October 4, 2023
From UnderwriteMe’s laptop to yours: How underwriting automation software gets built
At UnderwriteMe, we pride ourselves on the reliability of our services. It’s not just a matter of pride, it’s also a contractual obligation. Making our services available, whether as the Protection Platform or the Decision Platform requires the talents of many people across the engineering teams.
Everyone knows that developers write code. That code gets turned into an application. But how does the application that a developer built get shipped into something that runs on a server for users?
Ten years ago, when UnderwriteMe first started, the Protection Platform and Underwriting Engine were parts of the same big application, known as a monolith. This might sound simple, but it means that if you change one part, you will also deploy a new version of another part, this can have unintentional side effects. Since then we’ve split multiple components out of the monolith and our application base is now composed of many micro-services. Having many smaller services running and talking to each other allows us to make targeted changes faster and with less risk, but also introduces new complexities when deploying the applications to servers.
When the Internet first took off, applications would be manually installed on servers. The operations team would connect to a server, and then install and launch the application. This process wasn’t dissimilar to the way software would be installed on a laptop. By the time UnderwriteMe started this process was becoming automated which is a big help when you’re deploying dozens of services. Changes to the servers that run applications could be made in the same way that developers make changes to application code. And just like changes to application code, these can be peer reviewed and tested to reduce the potential for issues.
This made a massive improvement to the reliability of services on the internet – not just at UnderwriteMe, but the process was still fairly complex. When running services, it’s not just a matter of installing the application. The operations team would typically have to manage the servers operating system (OS) as well as ensuring any application dependencies, i.e. tools available on the server, libraries (collections of reusable code), configuration, permissions, and more, are all installed correctly. This gave rise to the “it works on my PC” phenomenon. A developer might have written accurate, well tested code that works when tested locally or even in a non-production environment, but when deployed to production, users experience problems.
Enter Containerisation. UnderwriteMe has always used cloud infrastructure services. Cloud providers take big servers and subdivide them into smaller servers known as virtual machines (VMs) and make them available for rent over short or long timeframes. If you logged on to the server, you’d think it was a stand-alone physical machine, but it’s not. Once the cloud provider creates the VM, we can start it up by loading a disk image, which is just a backup of an empty server. From there, the application and its dependencies are installed and the service is available to clients.
We regularly upgrade clients to newer versions of our applications, but migrating to the new platform is much more complex than a typical upgrade. In addition to the applications migrating, the databases are too. We collect, store and transmit far too much data to store the data in regular files, so instead we use a database, which organises the data into a set of spreadsheet-like tables. You can’t move the database itself from the old platform to the new platform, so when we migrate, we also have to copy and validate the data in the databases. We follow a comprehensive playbook to make sure that no customer data is accidentally changed or lost in the migration.

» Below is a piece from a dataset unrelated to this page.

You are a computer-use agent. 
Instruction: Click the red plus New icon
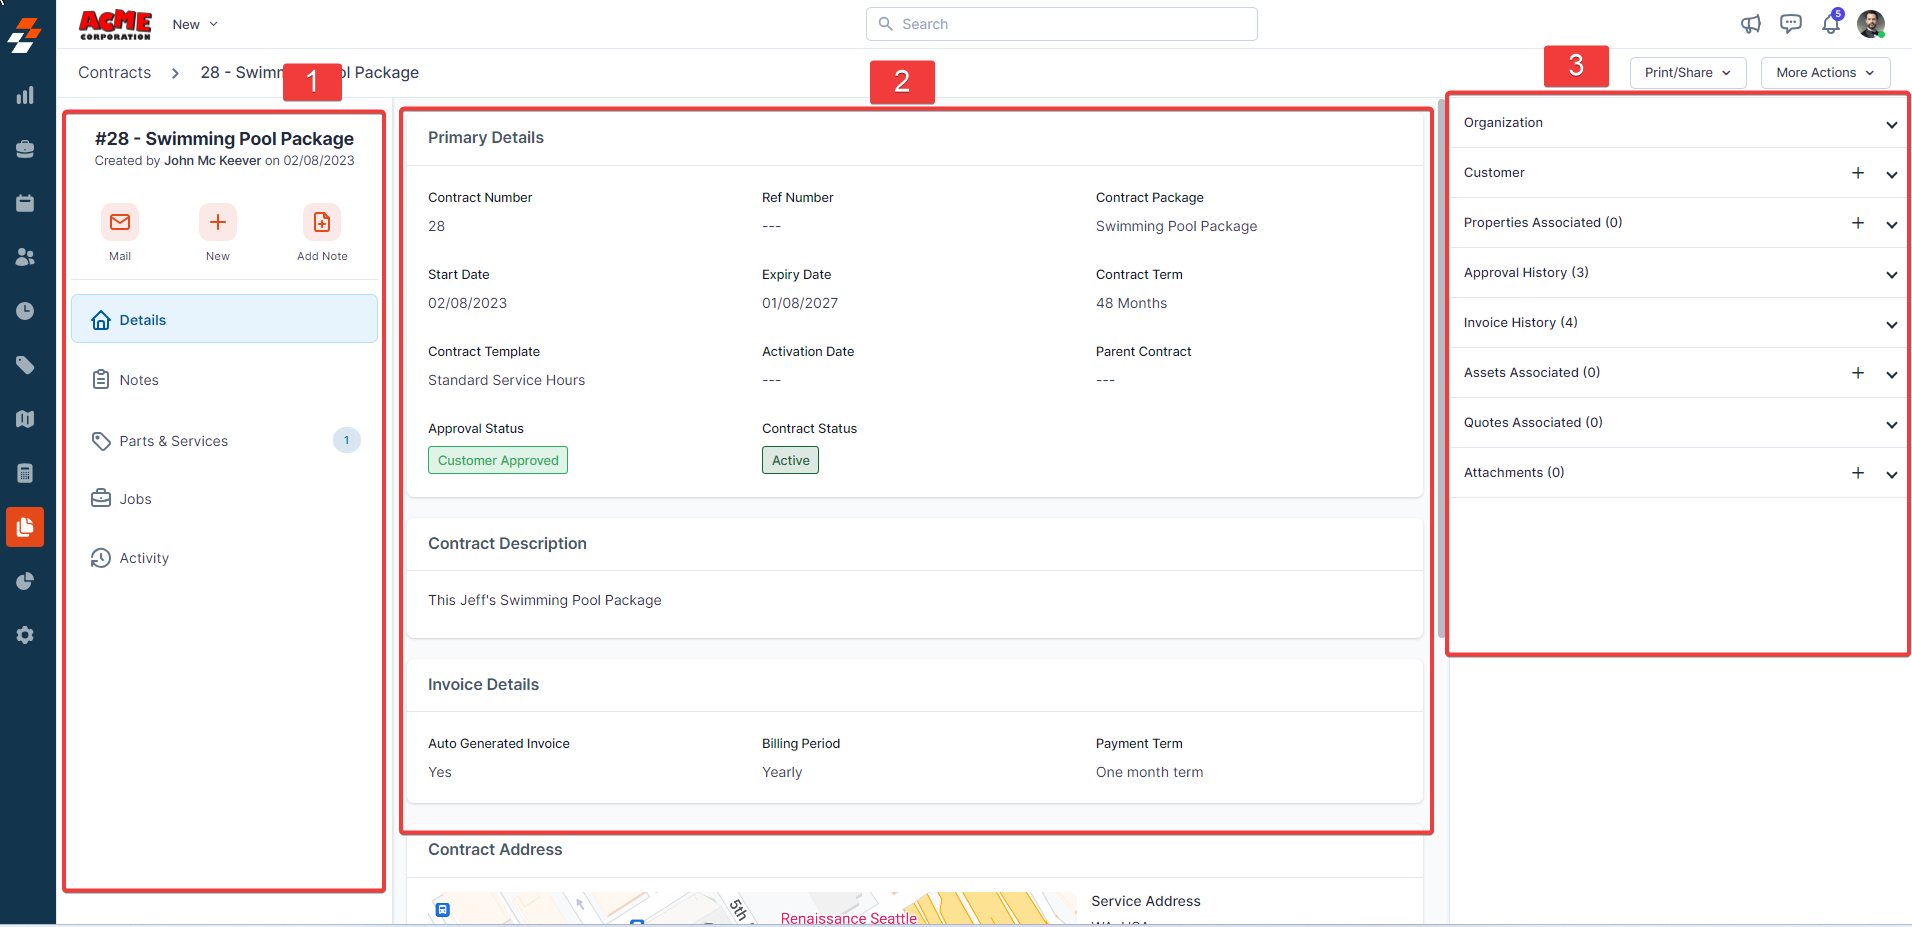[217, 222]
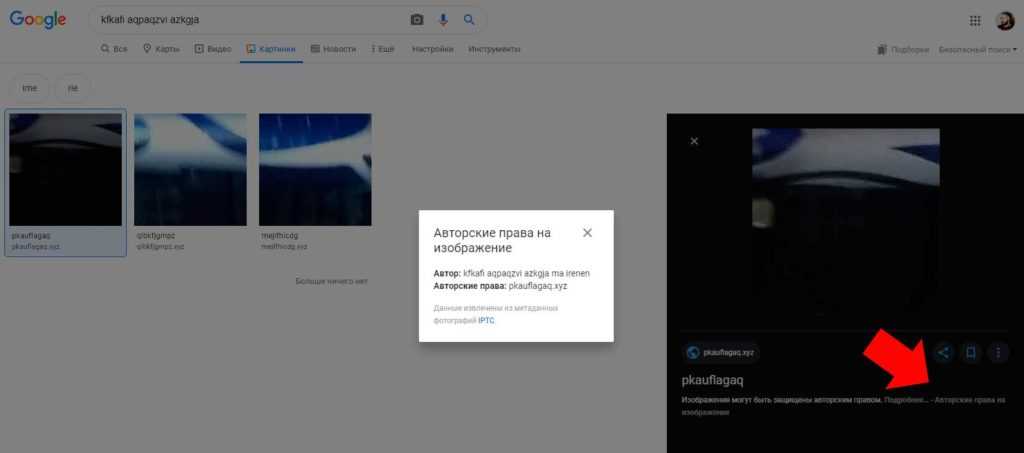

This is often a complex and time consuming process so it’s usually done overnight.
Containerisation adds a layer of abstraction on top of this. The application is packaged up with its own operating system and all dependencies. This can be thought of as being synonymous to a shipping container which is used to make loading and unloading of physical goods at ports faster, easier and standardised.
Instead of working with the host VM’s OS, tools, or libraries, it uses the ones that are packaged up with it. As far as the host VM is concerned, it’s just running a plain container process. This means that when developers run the application locally, where they can test changes or find bugs, the application runs exactly as it does in production.
The benefits of containerisation aren’t limited to improved application reliability. Deploying an application in the VM world meant managing the host OS, deploying the application, its configuration, aligning that with network configuration (such as firewall rules) and security processes. These were all handled by different systems, and sometimes different teams. By simplifying and aligning the release process we can remove scope for errors and deliver consistently safe, repeatable upgrades. Because everything about the deployments is under the management of the development team, the people closest to the application are able to make sure that we’re deploying in the best way possible.
In addition to containers the new platform uses orchestration tools which further automate the deployment and management of applications by handling services surrounding a container. If an instance becomes slow, a new one will be brought up. If traffic increases, the orchestrator will automatically provision additional instances. This all happens automatically and allows us to resolve issues before they impact users. The new approach also comes with improved monitoring and logging infrastructure which allows our support and product teams to better see how our applications are performing and speed up the resolution time of issues.
These changes reflect years of work from developers and non-developers and will help keep our services as healthy and reliable as possible for our customers as we expand into the next phase of our growth – and keep downtime well below the contractual limit.